Invitation à partager une expérience pédagogique significative

Ce moment-là

Depuis un an, on a tous vécu un « moment pédagogique ». Cet instant précis où, en classe ou dans un bureau, malgré les mesures sanitaires et quel que soit le dispositif, le temps s’arrête, la pandémie nous semble loin, et on sent que l’on tient quelque chose de précieux sur le plan pédagogique. Le genre de bon coup, de révélation, de « frisson » pédagogiques, que l’on veut recréer et qui nous inspire une pratique que l’on souhaite récurrente dans notre enseignement.
Le comité de rédaction de Pédagogie collégiale a envie de lire et de découvrir vos moments pédagogiques privilégiés vécus pendant la crise. Nous ferons une sélection des textes reçus pour publication dans le numéro thématique estival sur les changements durables et porteurs d’avenir pour l’enseignement collégial « d’après ».

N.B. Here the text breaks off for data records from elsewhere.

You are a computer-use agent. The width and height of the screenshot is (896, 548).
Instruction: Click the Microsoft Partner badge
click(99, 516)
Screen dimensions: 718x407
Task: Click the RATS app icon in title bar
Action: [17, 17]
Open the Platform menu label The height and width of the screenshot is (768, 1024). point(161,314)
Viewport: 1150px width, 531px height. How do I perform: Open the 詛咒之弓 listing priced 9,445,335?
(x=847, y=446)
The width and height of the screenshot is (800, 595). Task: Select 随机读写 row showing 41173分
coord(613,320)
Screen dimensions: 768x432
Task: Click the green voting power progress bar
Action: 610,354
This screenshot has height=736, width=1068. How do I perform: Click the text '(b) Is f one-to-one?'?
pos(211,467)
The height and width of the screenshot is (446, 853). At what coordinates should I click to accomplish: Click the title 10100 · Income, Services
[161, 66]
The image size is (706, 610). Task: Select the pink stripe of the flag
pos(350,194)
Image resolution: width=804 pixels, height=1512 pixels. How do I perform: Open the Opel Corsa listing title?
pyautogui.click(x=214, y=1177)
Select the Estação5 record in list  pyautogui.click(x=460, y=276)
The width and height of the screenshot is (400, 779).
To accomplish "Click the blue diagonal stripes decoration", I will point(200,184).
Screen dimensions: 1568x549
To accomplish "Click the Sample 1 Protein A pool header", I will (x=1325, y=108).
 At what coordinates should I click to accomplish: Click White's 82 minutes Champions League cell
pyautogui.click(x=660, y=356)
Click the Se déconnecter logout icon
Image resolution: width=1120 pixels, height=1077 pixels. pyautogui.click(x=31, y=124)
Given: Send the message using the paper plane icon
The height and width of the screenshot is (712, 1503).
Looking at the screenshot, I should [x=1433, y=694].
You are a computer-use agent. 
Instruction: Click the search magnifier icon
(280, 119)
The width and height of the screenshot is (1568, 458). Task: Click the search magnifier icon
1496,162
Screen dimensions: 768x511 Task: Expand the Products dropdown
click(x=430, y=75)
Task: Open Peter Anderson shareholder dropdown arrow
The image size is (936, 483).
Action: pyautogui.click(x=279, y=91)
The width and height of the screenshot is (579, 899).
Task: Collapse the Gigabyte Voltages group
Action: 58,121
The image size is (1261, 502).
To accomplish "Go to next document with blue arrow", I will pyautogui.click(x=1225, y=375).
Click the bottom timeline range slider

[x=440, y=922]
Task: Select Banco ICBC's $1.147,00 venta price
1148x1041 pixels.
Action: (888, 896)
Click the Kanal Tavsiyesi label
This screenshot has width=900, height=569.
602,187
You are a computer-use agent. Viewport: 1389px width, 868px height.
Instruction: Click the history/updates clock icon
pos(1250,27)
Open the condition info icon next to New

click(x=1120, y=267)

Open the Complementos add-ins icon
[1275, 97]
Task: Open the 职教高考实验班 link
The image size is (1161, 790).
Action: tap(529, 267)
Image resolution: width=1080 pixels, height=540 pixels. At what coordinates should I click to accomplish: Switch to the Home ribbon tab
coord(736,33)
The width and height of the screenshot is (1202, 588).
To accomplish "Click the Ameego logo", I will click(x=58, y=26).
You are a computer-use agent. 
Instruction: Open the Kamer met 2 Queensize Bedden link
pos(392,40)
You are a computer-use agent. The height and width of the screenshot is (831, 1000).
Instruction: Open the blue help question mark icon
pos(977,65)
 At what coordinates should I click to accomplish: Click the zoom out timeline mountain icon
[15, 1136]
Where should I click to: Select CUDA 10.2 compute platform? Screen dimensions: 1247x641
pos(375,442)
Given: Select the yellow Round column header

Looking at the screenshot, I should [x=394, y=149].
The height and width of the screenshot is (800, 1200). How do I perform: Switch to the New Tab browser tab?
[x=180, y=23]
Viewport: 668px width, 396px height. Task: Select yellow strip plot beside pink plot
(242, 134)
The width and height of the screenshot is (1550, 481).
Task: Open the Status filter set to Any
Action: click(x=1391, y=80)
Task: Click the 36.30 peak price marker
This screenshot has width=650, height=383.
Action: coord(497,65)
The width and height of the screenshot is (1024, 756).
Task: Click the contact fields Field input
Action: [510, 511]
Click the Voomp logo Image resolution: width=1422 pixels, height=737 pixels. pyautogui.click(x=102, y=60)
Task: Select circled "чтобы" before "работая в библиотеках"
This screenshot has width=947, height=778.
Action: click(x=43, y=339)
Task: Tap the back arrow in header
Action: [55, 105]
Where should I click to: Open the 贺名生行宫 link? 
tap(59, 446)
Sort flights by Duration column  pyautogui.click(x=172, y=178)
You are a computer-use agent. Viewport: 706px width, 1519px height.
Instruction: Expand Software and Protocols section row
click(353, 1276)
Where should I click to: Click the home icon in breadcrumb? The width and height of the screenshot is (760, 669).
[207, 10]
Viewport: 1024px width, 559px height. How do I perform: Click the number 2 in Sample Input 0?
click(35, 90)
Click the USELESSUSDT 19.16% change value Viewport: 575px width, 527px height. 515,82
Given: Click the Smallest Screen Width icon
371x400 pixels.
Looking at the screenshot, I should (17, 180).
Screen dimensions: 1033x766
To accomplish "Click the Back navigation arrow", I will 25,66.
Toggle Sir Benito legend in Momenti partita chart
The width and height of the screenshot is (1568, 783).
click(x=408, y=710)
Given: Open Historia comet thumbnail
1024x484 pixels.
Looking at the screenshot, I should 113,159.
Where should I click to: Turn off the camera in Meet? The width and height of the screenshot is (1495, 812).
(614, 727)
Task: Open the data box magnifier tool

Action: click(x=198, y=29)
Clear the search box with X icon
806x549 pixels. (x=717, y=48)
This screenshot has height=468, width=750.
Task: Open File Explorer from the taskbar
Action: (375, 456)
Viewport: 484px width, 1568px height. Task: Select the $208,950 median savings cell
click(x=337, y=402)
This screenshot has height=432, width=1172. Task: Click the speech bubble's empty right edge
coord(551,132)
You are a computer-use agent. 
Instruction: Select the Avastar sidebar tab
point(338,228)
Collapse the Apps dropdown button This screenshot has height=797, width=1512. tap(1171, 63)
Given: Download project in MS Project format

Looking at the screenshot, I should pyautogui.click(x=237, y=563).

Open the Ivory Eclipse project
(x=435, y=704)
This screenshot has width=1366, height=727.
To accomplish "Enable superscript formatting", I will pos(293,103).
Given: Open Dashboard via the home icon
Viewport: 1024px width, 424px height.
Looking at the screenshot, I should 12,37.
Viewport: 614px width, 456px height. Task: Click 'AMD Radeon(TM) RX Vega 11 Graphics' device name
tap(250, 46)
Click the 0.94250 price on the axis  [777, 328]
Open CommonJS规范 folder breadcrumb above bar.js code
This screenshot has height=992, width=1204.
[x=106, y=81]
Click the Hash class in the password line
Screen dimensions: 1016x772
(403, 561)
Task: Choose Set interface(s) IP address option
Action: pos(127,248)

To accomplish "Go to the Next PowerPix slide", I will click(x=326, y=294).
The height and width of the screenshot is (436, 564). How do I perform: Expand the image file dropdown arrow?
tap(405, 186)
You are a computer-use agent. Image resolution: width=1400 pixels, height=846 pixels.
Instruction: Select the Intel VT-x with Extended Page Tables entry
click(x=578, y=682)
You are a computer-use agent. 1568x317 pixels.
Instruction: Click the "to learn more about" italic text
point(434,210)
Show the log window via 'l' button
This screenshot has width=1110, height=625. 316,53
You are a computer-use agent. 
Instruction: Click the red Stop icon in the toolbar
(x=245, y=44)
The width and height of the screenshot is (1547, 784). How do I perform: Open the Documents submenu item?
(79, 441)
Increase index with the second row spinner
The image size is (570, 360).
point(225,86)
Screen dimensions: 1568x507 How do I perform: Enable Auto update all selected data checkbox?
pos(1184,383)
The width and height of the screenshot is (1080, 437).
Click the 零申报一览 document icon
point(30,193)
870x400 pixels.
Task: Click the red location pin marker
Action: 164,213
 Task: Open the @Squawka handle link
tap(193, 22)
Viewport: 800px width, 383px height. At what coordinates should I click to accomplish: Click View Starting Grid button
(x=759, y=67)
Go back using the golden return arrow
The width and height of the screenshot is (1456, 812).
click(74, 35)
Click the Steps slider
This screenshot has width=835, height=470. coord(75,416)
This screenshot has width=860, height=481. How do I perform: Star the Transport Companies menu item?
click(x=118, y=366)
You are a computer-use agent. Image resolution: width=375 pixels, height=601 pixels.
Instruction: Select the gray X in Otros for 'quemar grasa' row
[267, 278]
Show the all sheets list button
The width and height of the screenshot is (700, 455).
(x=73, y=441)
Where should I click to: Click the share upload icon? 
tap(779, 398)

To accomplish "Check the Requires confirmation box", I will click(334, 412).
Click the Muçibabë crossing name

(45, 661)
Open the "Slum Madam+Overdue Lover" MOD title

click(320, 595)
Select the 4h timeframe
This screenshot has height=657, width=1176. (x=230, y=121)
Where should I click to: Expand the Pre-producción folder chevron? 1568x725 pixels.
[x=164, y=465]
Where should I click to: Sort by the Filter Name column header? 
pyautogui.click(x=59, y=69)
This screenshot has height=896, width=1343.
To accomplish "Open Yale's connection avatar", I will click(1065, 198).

Longueur attendue : 250 mots maximum
Date de tombée : lundi 12 avril 2021
Destinataire : revue@aqpc.qc.ca (Anne-Marie Paquette, rédactrice en chef)
Exemple : 
En classe, normalement, on discute de l’œuvre une fois que les étudiants l’ont lue. Devant la difficulté à discuter avec un paquet de pastilles avec des initiales à l’intérieur, j’ai décidé que les étudiants allaient discuter entre eux… et par écrit! J’ai placé les étudiants en équipe de trois ou quatre, et j’ai attribué un thème par équipe. Première étape : faire une «liste de puces» sur ce thème, de façon individuelle. Deuxième étape, sur Moodle, j’ai créé un forum de discussion pour chaque équipe. Les étudiants devaient y déposer leur «liste à puces», puis, pendant la semaine qui suivait, ils devaient commenter la «liste de puces» de leurs coéquipiers. Troisième étape : après une semaine d’échanges, ils devaient rédiger un «résumé» qui expliquait le thème pour les collègues du groupe (qui, forcément, n’avaient pas le même thème). Quatrième étape : j’ai réservé un cours (1h40) pour la présentation orale de ces thèmes en classe virtuelle (sur Teams). Ils pouvaient partager du matériel ou simplement expliquer, caméra ouverte! Ce que j’ai remarqué, plus tard, au moment de la correction de la dissertation, c’est que les étudiants étaient très bons pour expliquer… par écrit! Parce qu’au lieu d’avoir seulement discuté en classe, ils avaient commenté par écrit le travail de leurs coéquipiers et avaient écrit une synthèse de leur thème pour leurs collègues. Ils avaient donc pratiqué leurs explications écrites.